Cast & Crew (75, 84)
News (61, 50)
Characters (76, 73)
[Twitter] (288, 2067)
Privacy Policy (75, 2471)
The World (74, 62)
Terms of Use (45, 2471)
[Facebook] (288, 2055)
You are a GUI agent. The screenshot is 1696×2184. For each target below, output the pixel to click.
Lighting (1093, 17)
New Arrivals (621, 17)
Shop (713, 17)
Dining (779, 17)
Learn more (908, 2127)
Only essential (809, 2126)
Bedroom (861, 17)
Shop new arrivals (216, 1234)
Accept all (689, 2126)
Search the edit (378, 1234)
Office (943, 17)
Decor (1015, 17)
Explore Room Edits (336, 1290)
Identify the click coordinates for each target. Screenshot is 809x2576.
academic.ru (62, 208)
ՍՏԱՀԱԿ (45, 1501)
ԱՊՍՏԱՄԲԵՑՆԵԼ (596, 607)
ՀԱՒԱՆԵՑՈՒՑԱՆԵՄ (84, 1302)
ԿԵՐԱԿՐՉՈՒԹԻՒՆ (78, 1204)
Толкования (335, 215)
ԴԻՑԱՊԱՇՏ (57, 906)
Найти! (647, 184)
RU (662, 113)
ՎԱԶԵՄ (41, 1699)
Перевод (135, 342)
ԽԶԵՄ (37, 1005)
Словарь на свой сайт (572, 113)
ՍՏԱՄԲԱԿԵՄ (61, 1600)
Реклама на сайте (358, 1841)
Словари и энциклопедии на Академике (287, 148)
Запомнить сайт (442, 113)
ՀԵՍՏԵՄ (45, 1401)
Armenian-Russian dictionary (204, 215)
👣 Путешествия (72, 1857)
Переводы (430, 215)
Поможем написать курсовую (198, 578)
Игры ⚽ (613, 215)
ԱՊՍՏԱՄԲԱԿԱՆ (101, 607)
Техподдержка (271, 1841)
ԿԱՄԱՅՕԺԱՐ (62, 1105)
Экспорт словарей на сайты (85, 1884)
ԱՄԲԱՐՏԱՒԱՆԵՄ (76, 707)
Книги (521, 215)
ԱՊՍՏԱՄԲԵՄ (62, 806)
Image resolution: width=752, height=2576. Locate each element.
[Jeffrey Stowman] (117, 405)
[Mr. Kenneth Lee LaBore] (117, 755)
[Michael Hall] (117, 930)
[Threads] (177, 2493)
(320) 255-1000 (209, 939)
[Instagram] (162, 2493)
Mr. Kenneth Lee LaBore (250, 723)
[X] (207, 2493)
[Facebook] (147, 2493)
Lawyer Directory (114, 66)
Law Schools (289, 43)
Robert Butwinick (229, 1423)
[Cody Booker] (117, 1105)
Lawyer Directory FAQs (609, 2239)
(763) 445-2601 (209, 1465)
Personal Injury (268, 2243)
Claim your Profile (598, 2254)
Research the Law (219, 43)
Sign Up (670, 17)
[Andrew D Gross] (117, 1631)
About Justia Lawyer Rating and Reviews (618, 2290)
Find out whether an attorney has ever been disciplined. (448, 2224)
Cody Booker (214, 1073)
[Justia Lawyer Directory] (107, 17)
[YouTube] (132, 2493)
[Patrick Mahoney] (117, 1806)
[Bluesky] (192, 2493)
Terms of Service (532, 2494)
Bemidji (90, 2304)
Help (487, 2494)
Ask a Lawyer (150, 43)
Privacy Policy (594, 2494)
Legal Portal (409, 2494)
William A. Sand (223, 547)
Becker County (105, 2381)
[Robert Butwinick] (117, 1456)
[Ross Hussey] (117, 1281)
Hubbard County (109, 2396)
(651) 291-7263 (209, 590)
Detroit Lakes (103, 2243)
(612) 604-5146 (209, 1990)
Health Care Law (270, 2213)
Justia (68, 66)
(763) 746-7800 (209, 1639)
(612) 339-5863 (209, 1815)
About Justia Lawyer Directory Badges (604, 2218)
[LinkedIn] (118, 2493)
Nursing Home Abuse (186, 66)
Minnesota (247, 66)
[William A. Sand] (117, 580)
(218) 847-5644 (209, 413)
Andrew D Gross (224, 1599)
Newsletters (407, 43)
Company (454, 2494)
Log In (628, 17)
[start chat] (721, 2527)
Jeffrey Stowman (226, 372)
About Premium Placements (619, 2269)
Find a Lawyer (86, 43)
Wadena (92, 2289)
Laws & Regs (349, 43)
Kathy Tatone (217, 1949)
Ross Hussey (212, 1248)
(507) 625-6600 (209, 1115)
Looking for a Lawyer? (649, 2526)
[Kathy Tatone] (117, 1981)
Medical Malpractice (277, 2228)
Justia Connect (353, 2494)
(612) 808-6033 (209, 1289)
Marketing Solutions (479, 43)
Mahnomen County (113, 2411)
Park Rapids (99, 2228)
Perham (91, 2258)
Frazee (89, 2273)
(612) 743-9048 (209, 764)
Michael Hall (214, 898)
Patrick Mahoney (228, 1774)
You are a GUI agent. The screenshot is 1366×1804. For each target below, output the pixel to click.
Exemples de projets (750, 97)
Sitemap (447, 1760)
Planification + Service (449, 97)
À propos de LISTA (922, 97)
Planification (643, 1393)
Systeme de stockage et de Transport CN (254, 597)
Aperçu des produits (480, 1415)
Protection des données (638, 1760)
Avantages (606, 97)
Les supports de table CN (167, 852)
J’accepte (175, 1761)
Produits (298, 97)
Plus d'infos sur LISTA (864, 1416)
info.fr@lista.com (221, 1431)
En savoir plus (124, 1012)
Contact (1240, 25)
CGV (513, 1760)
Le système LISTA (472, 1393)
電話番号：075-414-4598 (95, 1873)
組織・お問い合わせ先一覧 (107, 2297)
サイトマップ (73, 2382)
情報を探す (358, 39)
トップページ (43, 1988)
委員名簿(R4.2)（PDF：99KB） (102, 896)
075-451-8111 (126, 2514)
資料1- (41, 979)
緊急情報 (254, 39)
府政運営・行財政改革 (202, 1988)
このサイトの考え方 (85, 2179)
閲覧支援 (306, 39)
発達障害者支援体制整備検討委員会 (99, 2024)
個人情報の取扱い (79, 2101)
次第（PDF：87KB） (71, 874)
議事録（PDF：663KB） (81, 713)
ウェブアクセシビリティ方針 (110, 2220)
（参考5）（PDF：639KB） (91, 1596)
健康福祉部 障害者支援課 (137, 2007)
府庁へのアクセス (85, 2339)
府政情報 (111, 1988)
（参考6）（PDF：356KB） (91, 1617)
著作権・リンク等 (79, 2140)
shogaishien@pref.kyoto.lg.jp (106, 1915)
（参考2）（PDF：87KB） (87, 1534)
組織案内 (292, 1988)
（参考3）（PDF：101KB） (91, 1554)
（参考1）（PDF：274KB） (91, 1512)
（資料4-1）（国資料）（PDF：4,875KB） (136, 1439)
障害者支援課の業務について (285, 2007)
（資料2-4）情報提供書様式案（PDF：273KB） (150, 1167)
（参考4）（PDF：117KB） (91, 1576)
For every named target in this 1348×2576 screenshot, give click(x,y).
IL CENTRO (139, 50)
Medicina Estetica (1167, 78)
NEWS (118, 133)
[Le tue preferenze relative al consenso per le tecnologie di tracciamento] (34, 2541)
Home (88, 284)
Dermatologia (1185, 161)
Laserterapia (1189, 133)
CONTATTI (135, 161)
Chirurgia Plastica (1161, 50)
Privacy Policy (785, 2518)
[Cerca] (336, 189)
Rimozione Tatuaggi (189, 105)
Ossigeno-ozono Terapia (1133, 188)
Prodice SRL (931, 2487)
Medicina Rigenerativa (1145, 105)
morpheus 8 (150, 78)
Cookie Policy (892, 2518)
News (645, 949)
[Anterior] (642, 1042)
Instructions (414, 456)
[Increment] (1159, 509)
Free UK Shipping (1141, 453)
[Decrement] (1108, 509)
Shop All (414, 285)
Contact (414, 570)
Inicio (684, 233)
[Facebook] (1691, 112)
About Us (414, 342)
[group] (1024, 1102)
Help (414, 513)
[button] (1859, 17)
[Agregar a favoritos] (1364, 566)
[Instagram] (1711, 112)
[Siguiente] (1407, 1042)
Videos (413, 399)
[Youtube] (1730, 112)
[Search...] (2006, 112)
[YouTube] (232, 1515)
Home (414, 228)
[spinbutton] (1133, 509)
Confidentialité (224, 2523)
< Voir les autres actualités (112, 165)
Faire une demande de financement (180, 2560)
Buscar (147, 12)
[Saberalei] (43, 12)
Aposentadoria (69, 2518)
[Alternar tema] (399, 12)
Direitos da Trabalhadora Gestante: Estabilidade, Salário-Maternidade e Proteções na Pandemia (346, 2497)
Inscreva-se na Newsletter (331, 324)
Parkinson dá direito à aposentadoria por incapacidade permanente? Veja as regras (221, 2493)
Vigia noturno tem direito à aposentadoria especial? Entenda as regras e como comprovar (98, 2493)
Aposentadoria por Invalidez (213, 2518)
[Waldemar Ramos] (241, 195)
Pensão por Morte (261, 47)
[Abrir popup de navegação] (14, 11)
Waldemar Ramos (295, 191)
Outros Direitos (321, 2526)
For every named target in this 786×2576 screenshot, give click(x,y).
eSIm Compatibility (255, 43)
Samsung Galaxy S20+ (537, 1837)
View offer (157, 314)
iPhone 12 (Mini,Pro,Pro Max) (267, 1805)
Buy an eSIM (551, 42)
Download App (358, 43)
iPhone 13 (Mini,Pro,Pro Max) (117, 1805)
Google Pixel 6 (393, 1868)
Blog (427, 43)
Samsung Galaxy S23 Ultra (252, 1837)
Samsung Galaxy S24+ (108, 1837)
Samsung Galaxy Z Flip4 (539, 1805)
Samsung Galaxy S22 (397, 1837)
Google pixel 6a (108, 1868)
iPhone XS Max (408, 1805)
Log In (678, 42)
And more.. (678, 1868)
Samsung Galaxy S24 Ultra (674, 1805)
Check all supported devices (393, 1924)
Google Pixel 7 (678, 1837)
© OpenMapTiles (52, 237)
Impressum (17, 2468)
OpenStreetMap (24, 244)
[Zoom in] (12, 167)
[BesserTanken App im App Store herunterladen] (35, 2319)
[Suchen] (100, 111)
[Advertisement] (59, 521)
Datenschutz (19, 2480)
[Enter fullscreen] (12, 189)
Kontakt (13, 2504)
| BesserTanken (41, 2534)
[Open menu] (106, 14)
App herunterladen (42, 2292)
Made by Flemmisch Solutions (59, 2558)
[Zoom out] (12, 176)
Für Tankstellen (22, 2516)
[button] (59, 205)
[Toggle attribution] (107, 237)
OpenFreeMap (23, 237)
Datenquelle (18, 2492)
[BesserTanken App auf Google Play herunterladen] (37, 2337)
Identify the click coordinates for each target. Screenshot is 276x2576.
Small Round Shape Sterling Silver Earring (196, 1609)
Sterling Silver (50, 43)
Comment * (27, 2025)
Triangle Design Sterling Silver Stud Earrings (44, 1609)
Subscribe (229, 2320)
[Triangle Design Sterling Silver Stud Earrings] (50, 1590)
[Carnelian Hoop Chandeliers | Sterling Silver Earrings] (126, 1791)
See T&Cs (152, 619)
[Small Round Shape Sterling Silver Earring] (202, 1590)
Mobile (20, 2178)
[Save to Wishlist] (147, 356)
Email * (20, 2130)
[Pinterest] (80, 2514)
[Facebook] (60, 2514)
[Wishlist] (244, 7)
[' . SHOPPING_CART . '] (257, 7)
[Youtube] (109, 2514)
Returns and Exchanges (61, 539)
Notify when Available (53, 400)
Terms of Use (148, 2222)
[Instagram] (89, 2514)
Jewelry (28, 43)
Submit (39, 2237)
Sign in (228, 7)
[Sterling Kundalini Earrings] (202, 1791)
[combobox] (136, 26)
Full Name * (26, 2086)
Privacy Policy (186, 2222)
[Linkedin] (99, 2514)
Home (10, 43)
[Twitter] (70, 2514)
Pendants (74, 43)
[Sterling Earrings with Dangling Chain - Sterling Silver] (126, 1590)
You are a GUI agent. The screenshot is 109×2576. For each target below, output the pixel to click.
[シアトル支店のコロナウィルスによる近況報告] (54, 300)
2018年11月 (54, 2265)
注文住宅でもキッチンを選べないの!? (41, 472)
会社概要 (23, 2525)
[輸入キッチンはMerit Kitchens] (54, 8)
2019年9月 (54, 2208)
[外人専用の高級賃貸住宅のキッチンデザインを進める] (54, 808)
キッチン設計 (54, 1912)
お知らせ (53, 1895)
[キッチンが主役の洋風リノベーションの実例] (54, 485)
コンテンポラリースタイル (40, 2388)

--

__What this task involves__:
A line belongs in the answer if it contains the word "each"; copy every such line from the data above.

__Answer area__:
You are a GUI agent. The screenshot is 1696×2184. For each target below, output the pixel to click.
Identify the click coordinates for each target. Screenshot is 809x2576.
Image resolution: width=752, height=2576. Locate each element.
You are a GUI agent. The screenshot is 1366×1804. For each target below, output the pixel to click.
Identify the click coordinates for each target. Screenshot is 276x2576.
You are a GUI agent. The screenshot is 109×2576. For each target below, output the pixel to click.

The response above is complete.